池袋犬儒派

自称「賢者の樽」から池袋・目白・練馬界隈をうろつくフーテン上がり昭和男の記録

穴倉時間

2020-12-09 11:07:44 | 日記
私はエスカレーターで地下にもぐり、高速道路をくぐって再び地上に出る。
歳末のショッピング街には人があふれている。
「どこか適当な飲食店に入って夕食をとり、それから電車に乗っても遅くない。どうせ妻は接待ミーティングで遅くなると言っていた」そんな気持ちでいたのだが、足はどんどんと前に進む。

五差路を横切って駅方面に向かう。人混みはさらに大きくなる。
ロータリー前で地下道に入る。自由な空間がまったくないほど、人だらけだ。
人と人とのわずかな隙間を泳ぐようにすり抜けていく。
背広姿の若い男が、不機嫌な顔で私の横を通り過ぎた。
その瞬間、私は小さな声を漏らして立ち止まり、後ろを振り返った。
その男が、私の息子の顔写真にそっくりだったのだ。
私は踵を返してその男を追いかけたが、あふれるような人波の中で、すぐに見失った。
ちょうど首筋が痛み、目がかすんでしまったことも災いになった。

実は、二年前から、妻のもとで育った息子のことが気になっていた。
妻の父親は地元で手広く商売をしており、地元の有力者でもあった。
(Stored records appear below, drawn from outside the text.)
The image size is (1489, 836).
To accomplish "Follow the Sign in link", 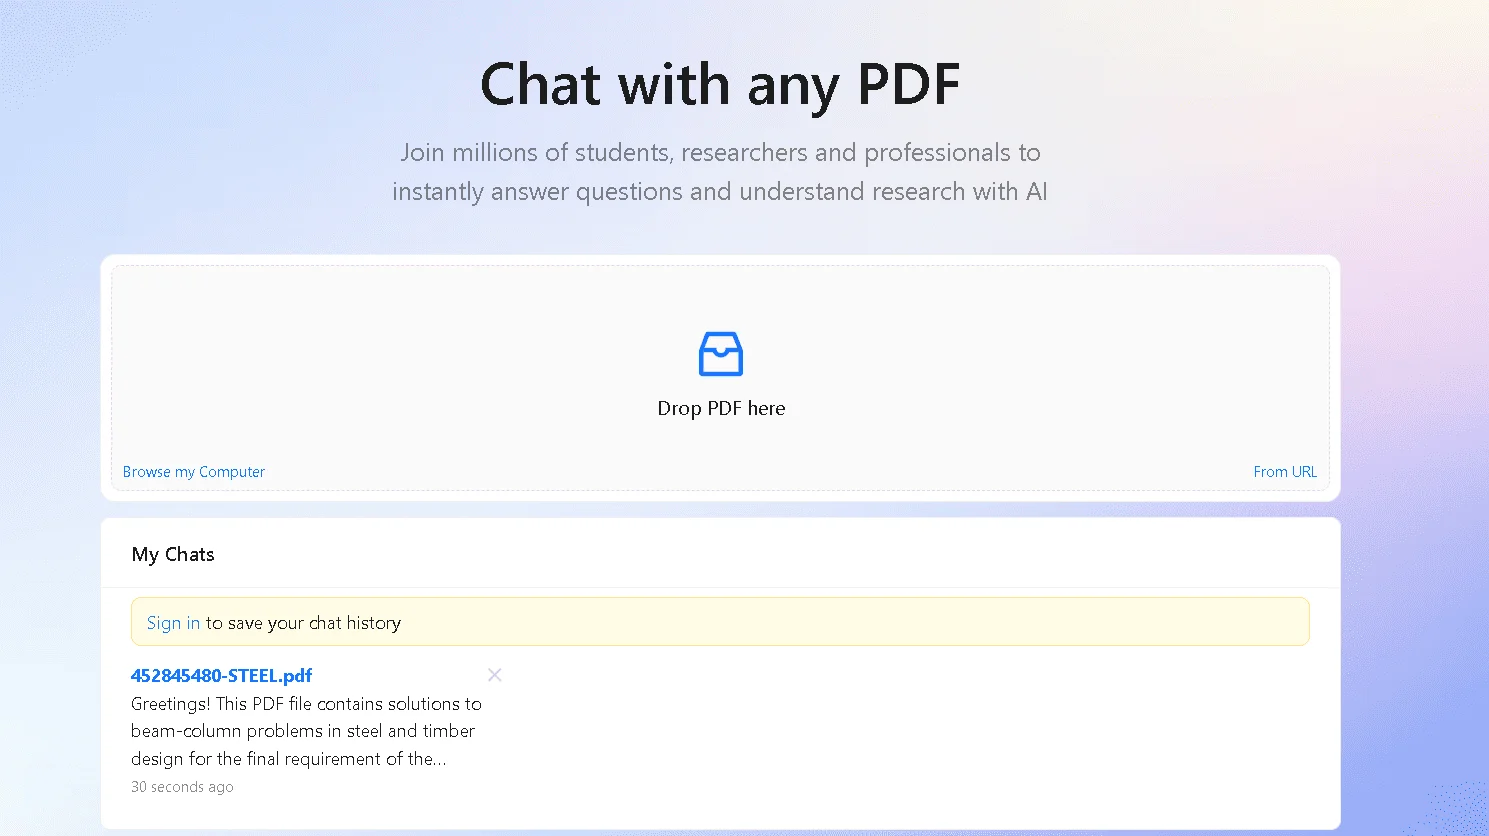I will [173, 623].
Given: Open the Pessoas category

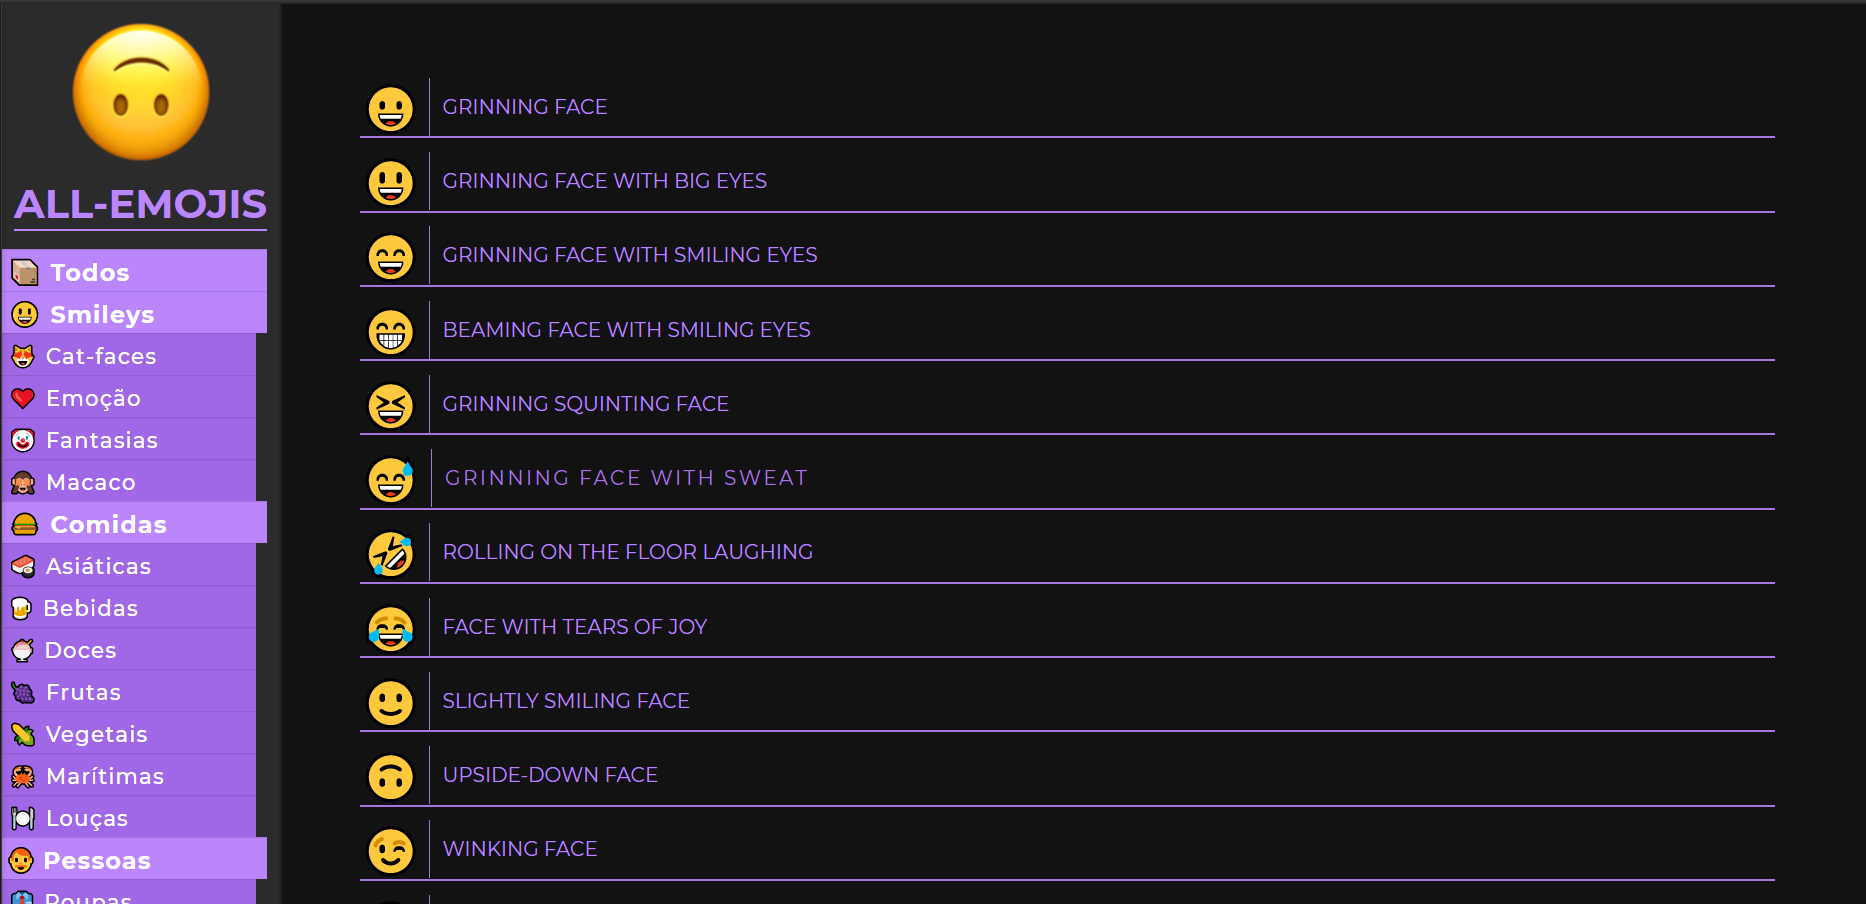Looking at the screenshot, I should [x=97, y=860].
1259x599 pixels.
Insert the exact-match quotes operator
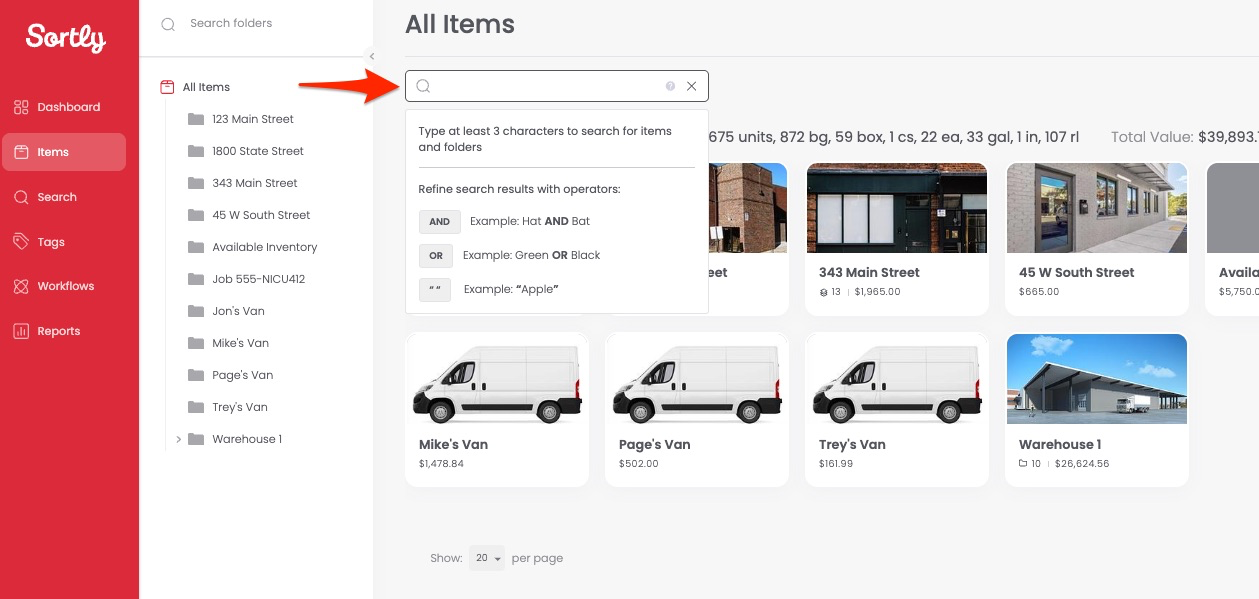coord(436,290)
妻は、私と離婚して故郷に戻ってから父親の手伝いをやりながら子供を育てた。
その父親と妻が二年前に相次いで他界した。
詳しい事情はわからないが、それと同時に家業も破綻したようだ。

その話を人づてに聞いて以来、息子のことが気になって仕方がない。
もうとうに社会人として働いているはずだが、どうしているのだろう? 一度会ってみたいという気持ちが日に日に高まっていった。